During this time, he also established a local newspaper, The Eskimo Bulletin. He did so with the help of fellow missionary Harrison R. Thornton, who was killed by a group of young Eskimo men shortly before the publication of the first issue in 1893. The newspaper, claimed to be "the only yearly newspaper in the world", was illustrated and printed by Eskimo employees as part of the broader mission of educating the local population in the English language. It focused almost entirely on local news, and ran sporadically until its final issue in 1902.

==Seattle, Washington==
Lopp moved his family to Seattle, Washington, USA in 1902, but continued involvement in Alaskan native education and reindeer herding for 34 more years, holding a variety of government and private industry positions.

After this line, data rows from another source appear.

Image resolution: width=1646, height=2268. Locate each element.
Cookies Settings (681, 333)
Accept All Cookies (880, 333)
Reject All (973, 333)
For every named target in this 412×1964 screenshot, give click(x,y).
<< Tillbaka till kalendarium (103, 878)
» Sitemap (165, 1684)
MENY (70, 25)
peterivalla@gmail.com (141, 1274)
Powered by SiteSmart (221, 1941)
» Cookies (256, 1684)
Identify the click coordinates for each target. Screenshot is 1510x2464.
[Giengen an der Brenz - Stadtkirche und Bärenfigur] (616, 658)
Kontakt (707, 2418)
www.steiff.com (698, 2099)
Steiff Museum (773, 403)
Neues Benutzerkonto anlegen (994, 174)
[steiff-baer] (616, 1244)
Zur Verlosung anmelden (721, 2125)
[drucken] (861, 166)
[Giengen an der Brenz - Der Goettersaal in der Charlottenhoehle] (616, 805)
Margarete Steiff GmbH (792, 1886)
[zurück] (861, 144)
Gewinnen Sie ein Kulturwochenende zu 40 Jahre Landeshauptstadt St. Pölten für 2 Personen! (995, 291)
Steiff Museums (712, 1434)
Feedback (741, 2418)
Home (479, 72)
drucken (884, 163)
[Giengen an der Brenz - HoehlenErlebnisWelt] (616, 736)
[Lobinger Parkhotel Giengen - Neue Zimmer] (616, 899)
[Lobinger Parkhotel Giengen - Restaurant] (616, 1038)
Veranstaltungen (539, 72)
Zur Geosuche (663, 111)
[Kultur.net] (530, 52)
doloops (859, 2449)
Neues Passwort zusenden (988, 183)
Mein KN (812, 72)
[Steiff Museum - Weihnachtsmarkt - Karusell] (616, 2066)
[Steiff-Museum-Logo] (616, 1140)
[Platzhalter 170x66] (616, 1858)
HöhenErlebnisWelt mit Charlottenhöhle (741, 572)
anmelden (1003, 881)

During his career Lopp established sixty-six schools, five hospitals and sanitation systems, and increased prosperity in the coastal villages of northern Alaska. Lopp died on April 10, 1939, survived by his wife Ellen and their seven surviving children.

==Appointments==
- 1904–1909 Superintendent of government schools (Native) and reindeer, northern district, of Alaska.
- 1910–1923 Chief of the Alaska division of the U.S. Bureau of Education.
- 1923–1925 Superintendent of education of Natives of Alaska.
- 1925–? Reindeer expert for Hudson's Bay Company.

==Books about Lopp==
- In a Far Country: The True Story of a Mission, a Marriage, a Murder, and the Remarkable Reindeer Rescue of 1898. by John Taliaferro. PublicAffairs (November 30, 2006)
- Ice Window: Letters from a Bering Strait Village 1898-1902. by Kathleen Lopp-Smith. University of Alaska Press (February 1, 2002)

==Books by Lopp==
- White Sox: the story of the reindeer in Alaska. by William Thomas Lopp; H Boylston Dummer. Publisher: Yonkers-on-Hudson, N.Y. : World Book, 1924.
- Schools conducted by the United States government. by Douglas MacArthur; William Thomas Lopp; United States. Navy Dept.; United States. Indian School Service. Publisher: [S.l. : s.n.], 1913.